Adding a third dimension to Loop Scheduling

Sankalp Ramesh
AOSD Reading Assignment
4 min readNov 24, 2020

Loops are the single largest source of parallelism in many applications

Loops are the single largest source of parallelism in many processes and a way to extract parallelism of it is by distributing loop iterations between different processors.

Until this point in time, 1994, loop scheduling algorithms tried to minimize completion time by considering two main factors :

  1. Even distribution of workload between processors
  2. Minimizing the number of synchronization operations

A third-factor optimizing loop scheduling was introduced in <paper 4>.

3. Communication overhead caused by accesses to non-local data

Previous Works

The simple static scheduling distributes all the loop iterations between the processors as evenly as possible, hoping to divide workload equally between processors. But if all iterations do not take the same amount of time to execute, then a load imbalance may arise.
To combat this, the simplest dynamic algorithm called self-scheduling was proposed, where a central work queue would assign one iteration for every idle processor to execute and become idle again to repeat the same cycle until there were no more iterations to execute. This achieves almost perfect load balancing but incurs significant synchronization overhead as each iteration requires atomic access to the central work queue.

Uniform-sized chunking [ 16] reduces synchronization overhead by having each processor take K iterations, instead of one. greater potential for imbalance than self-scheduling. choosing an appropriate value for K is a difficult problem, which has been solved for limited cases only.

Guided self-scheduling dynamic algorithm changes the size of chunks at runtime, allocating large chunks of iterations at the beginning of a loop so as to reduce synchronization overhead while allocating small chunks towards the end of the loop to balance the workload. allocated l/Pth of remaining loop iterations, where P is the number of processors. Since the processors take only a small number of iterations at the end of each loop, this algorithm can suffer excessive contention for the work queue.

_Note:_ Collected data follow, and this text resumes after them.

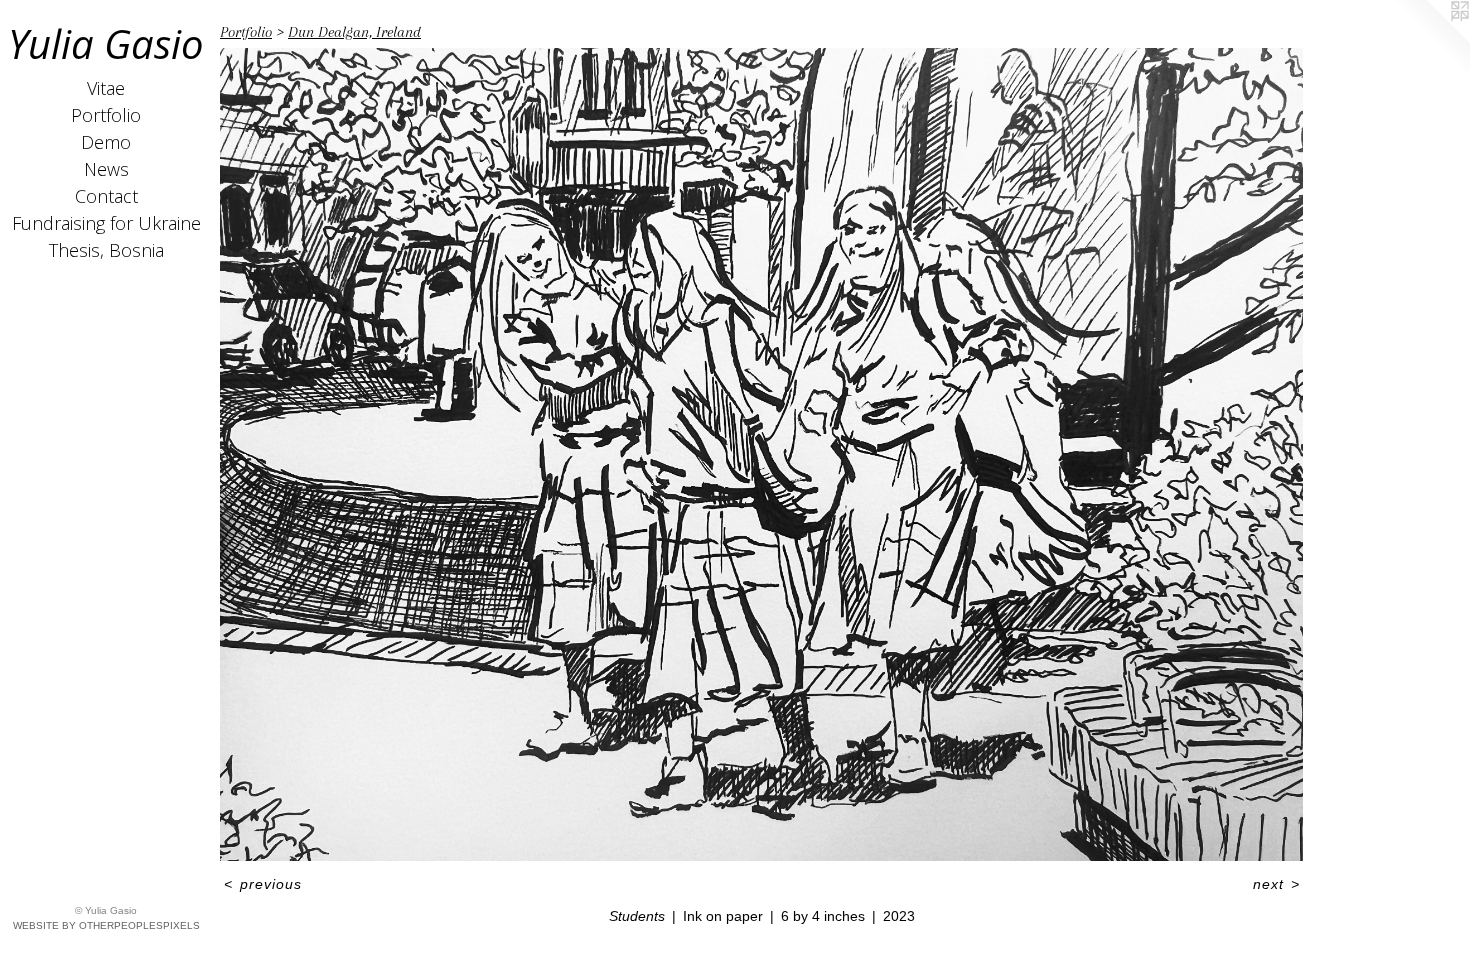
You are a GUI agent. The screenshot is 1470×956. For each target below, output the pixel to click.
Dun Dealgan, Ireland (354, 32)
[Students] (761, 454)
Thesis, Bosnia (106, 250)
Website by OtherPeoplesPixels (106, 925)
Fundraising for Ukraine (106, 223)
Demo (106, 142)
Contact (106, 196)
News (106, 169)
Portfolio (106, 115)
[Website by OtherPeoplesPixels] (1430, 40)
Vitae (106, 88)
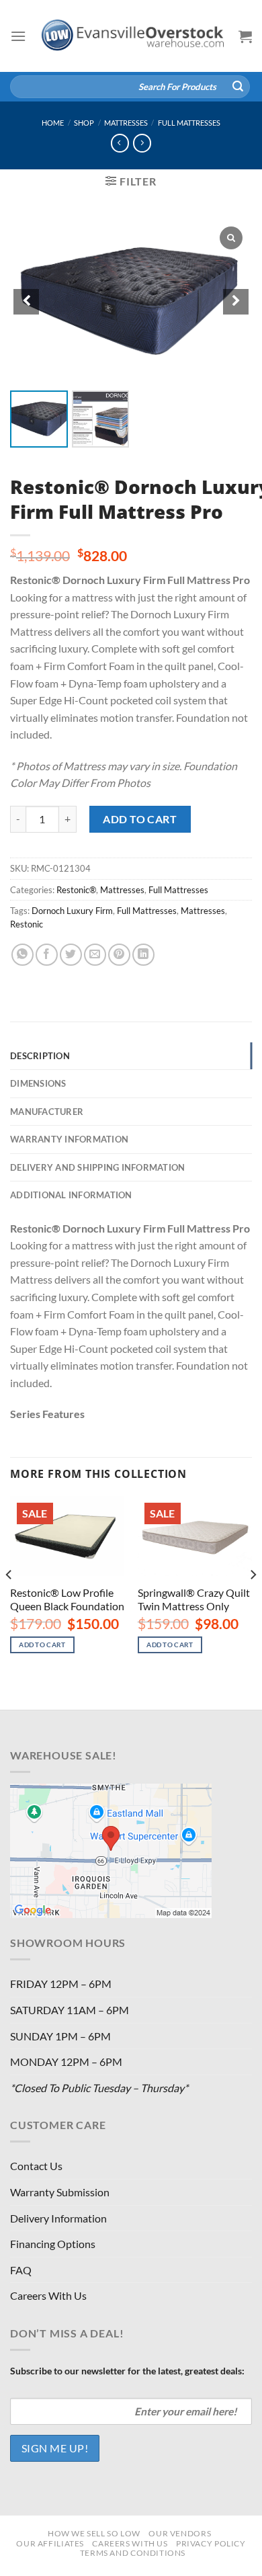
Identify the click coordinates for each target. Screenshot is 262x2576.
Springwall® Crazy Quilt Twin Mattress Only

Adaptive guided self-scheduling [ 11] addresses this problem by using a back-off method to reduce the number of processors competing for iterations during periods of contention. But it might assign too much work to the first few processors so that the remaining iterations are not sufficiently timintegral part in efficient operation and memory management of the multiprocessor system.e-consuming to balance the workload.

The factoring algorithm allocation to processors proceeds in phases, only a subset of the remaining loop iterations is divided equally among the available processors.

The tapering algorithm used for irregular loops, where the execution time of iterations varies widely and unpredictably. It uses execution profile information to estimate the average iteration time and the variance in iteration times, and select a chunk size that limits the amount of load imbalance that can occur to be within a given bound.

Trapezoid self-scheduling tries to reduce the need for synchronization. Allocates large chunks of iterations to the first few processors, and successively smaller chunks to the last few processors. The first chunk is of N/2P and consecutive chunks differ in size N/8P² iterations. The difference in the size of successive chunks is always a constant here, whereas it is a decreasing function in guided self-scheduling and in factoring.

Affinity scheduling assigns repeated executions of a loop iteration to the same processor, thereby ensuring most data accesses will be to the local memory or cache. This algorithm employs per-processor work queues and introduces synchronization only when load imbalance occurs.

Proposing Affinity Scheduling

For many parallel applications, the time spent bringing data into the local memory or cache is a significant source of overhead. It was found to be between 30% — 60% of the total execution time in [5], [12], [20].

So, by scheduling a loop iteration which already has its necessary data in the local memory of a processor can reduce the execution time of the iteration.

The basic assumption here is that loop iterations have an affinity for a particular processor (in most cases). So, for this assumption to hold the following must the case :

  1. The same data is being used by an iteration over and over again
  2. data is not removed from the local memory (or cache) before it can be reused

The underlying idea of this algorithm proposed in this paper is as follows :

  1. Assign large chunks of iterations at the start of loop execution, so as to reduce the need for synchronization and assign progressively smaller chunks to balance the load
  2. They used a deterministic assignment policy to ensure that an iteration is always assigned to the same processor. After the first execution of the iteration, that processor will contain the required data, so further executions of the iteration will not need to load the data into local storage.
  3. Reassign a chunk to another processor, includes moving the required data, only if necessary to balance the load. Idle processor removes chunks from another queue and executes them indivisibly, so an iteration is never reassigned more than once.

Conclusion

Showed through experiments that loop scheduling algorithms for shared-memory multiprocessors cannot afford to ignore the location of data, particularly in light of the increasing disparity between processor and memory speeds. They had predicted that this would become more evident with advancements in technology in the future.